Comprendre la Cholangite Biliaire Primitive (CBP)

Connue internationalement sous l’abréviation anglaise PBC (primary biliary cholangitis), la CBP ou cholangite biliaire primitive est une maladie inflammatoire du foie, chronique et rare, qui touche les petits canaux biliaires. Elle était précédemment nommée Cirrhose Biliaire Primitive car, quand cette maladie était moins connue, elle était découverte très tardivement, alors que le foie malade avait atteint le stade de la cirrhose. Aujourd’hui les traitements permettent de tenir la maladie sous contrôle.

Pour bien comprendre la CBP, il faut comprendre le rôle du foie et de la bile

Le foie est un organe de grande taille, situé principalement dans la partie droite de la cavité abdominale, sous les poumons. . Il représente à peu près 2 % de votre poids et pèse en moyenne 1,5 kg. Il se divise en 2 parties : le lobe droit qui représente environ 75 % de son volume total, et le lobe gauche, plus petit, donc.

C’est un organe fortement irrigué par le sang puisqu’il contient à chaque instant 10 à 15 % du volume sanguintotal de votre corps. Chaque minute, votre foie draine 1,5 litre de sang. Ce débit sanguin hépatique augmente lors du repas puis diminue lorsque vous dormez.

Les cellules du foie

Le foie est composé de plusieurs types de cellules permettant d’assurer ses fonctions. Les principaux types cellulaires retrouvés dans le foie sont :

  • les hépatocytes : ce sont les cellules majoritaires du foie. Ils ont un rôle essentiel dans la fabrication et la transformation des sucres, des graisses et des protéines, ainsi que dans l’élimination de substances étrangères, parfois toxiques.
  • les cholangiocytes : cellules participant à la sécrétion de la bile et tapissant les canaux qui la transportent à l’intérieur puis à l’extérieur du foie
  • des cellules du système de défense naturel (système immunitaire)

La bile : une aide précieuse pour le système digestif 

Le foie sécrète environ 0,6 litre de bile chaque jour. Elle est produite dans le foie par les hépatocytes (75 %) et les cholangiocytes (25 %). Ce liquide d’aspect jaune-vert participe activement à la digestion.

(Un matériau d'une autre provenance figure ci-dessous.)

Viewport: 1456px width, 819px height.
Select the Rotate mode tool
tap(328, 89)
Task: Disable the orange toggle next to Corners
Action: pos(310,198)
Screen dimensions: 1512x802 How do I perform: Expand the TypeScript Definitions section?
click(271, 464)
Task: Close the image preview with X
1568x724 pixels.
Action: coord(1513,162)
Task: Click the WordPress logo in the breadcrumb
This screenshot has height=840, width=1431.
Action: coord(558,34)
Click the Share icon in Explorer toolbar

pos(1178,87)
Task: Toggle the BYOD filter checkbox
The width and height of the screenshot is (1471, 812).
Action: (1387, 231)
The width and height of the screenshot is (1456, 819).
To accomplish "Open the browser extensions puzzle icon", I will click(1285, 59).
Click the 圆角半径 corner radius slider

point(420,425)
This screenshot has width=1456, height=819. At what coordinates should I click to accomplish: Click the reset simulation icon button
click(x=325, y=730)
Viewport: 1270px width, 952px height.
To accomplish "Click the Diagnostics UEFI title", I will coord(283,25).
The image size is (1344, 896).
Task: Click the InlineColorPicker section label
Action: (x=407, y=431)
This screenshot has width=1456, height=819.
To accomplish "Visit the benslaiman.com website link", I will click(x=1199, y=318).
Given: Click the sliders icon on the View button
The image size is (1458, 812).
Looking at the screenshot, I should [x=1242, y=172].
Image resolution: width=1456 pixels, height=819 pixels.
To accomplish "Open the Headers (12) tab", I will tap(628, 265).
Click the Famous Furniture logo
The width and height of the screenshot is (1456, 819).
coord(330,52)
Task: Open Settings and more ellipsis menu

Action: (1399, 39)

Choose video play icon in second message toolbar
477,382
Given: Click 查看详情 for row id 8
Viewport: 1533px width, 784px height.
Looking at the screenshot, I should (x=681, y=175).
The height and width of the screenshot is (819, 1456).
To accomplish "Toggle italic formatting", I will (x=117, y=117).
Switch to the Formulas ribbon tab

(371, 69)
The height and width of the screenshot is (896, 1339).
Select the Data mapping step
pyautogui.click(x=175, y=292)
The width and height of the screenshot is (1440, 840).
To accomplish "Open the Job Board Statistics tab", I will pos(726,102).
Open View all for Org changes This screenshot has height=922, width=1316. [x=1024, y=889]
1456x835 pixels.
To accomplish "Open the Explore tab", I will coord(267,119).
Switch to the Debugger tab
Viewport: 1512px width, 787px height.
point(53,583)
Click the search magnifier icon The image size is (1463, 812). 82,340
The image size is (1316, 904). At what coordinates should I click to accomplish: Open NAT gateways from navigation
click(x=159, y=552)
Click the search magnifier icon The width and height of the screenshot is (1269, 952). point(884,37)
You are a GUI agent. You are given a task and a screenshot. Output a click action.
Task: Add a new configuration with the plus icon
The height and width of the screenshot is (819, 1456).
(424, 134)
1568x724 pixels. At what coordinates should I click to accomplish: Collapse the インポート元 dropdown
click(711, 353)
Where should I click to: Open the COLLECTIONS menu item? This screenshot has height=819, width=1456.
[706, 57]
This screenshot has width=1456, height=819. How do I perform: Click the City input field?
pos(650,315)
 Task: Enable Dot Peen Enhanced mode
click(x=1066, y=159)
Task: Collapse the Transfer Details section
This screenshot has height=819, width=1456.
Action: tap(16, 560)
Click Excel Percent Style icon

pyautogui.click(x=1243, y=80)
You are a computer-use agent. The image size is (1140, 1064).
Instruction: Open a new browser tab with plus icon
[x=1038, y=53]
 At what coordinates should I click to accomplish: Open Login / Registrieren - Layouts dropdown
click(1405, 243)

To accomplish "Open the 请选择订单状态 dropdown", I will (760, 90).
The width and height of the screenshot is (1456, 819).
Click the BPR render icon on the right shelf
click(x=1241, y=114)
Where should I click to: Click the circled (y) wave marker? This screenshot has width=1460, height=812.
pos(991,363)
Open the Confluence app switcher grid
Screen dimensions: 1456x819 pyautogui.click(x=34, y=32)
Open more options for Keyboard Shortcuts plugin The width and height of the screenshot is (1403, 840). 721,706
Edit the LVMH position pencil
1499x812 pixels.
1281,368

La bile est collectée dans le foie par les canaux biliaires, dits intra-hépatiques, puis circule en dehors du foie par les canaux biliaires dits extra-hépatiques (canal cholédoque). Elle est stockée dans la vésicule biliaire à jeûn puis est libérée dans le tube digestif avant et après les repas.

La bile est composée principalement d’eau (97 %), de graisses et d’acides biliaires.

Les acides biliaires facilitent la digestion et l’absorption des nutriments dans le tube digestif. Ils permettent notamment de rendre solubles les graisses d’origine alimentaire ainsi que toutes les substances qui ne se dissolvent que dans des graisses (molécules dites « liposolubles ») comme les vitamines A, D, E et Kcertains médicaments… Ainsi, la bile augmente le passage de ces nutriments dans la circulation sanguine.

La bile permet également d’assurer l’élimination du cholestérol et des substances de l’environnement étrangères à l’organisme et potentiellement toxiques pour celui-ci si elles n’étaient pas métabolisées puis éliminées dans la bile

Elle favorise aussi la sécrétion de molécules antimicrobiennes par l’intestin.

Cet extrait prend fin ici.